Unlike my series on Choosing and Setting Up Pelican, these articles are intended to be byte sized, addressing specific fine tunings I made to my own website. As such, the first article in this series contains a Disclaimer section with generic information for each of the articles in the series.

Introduction

When a webpage is requested that does not exist, it is common for websites to react to the request by displaying a custom error page. While Pelican does not natively ship with this feature, Elegant adds a themed page that does. This article details the changes needed to mark Elegant’s custom error page is properly used as “the” error page.

Configuring Elegant and GitHub Pages

Following the instructions from the Elegant Documentation, Elegant can be instructed to generate a properly themed 404 page by adding the 404 string to the DIRECT_TEMPLATES variable in the pelicanconf.py file. After following those instructions, the next time the website is generated, a 404.html file will be generated in the base directory. This file will have all of the trappings of the Elegant theme, and it will display an error page that includes a box to search for what the reader was looking for.

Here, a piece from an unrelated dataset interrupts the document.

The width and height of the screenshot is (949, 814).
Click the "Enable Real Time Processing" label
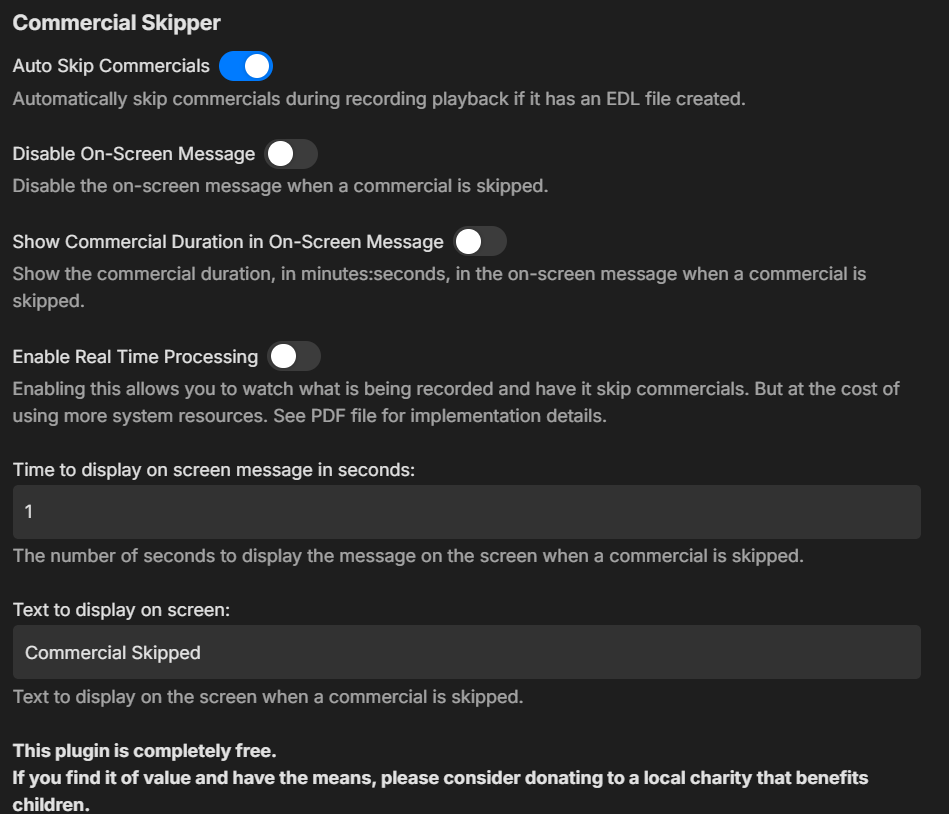click(x=135, y=356)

The website hosting service that is being used will dictate if there are any extra steps needed to enable the custom 404 page. For GitHub Pages, as long as the file is named 404.html and is in the root directory that is being hosted, GitHub will automatically pick it up and use it as the 404 error page. Note that it seems like the file must exist on the master branch of the GitHub Pages directory in order for that action to take effect.

Using Other Themes

If you are using a theme other than Elegant, you can replicate some of the behavior that Elegant provides out of the box. In particular, you can define a page called markdown.md somewhere in your contents, and add the following text to it:

---
Title: My Custom Page
permalink: /404.html
---

This is my custom error page.

The key to this being used as an error page is the permalink: /404.html part of the markdown header. This informs Pelican to always publish the page with output file of /404.html, placing it in the root directory where it will be picked up properly by many site publishers, such as GitHub Pages.

What Was Accomplished

In this article, I provided some quick information on how to set up a custom 404 page using Elegant, and noted how it will be picked up by GitHub Pages. I also provided some basic information on how to set up a custom page for themes other then Elegant. By using this approach, I was able to have a custom error page that had the theme of my website, allowing the reader to recover in case of a bad URL.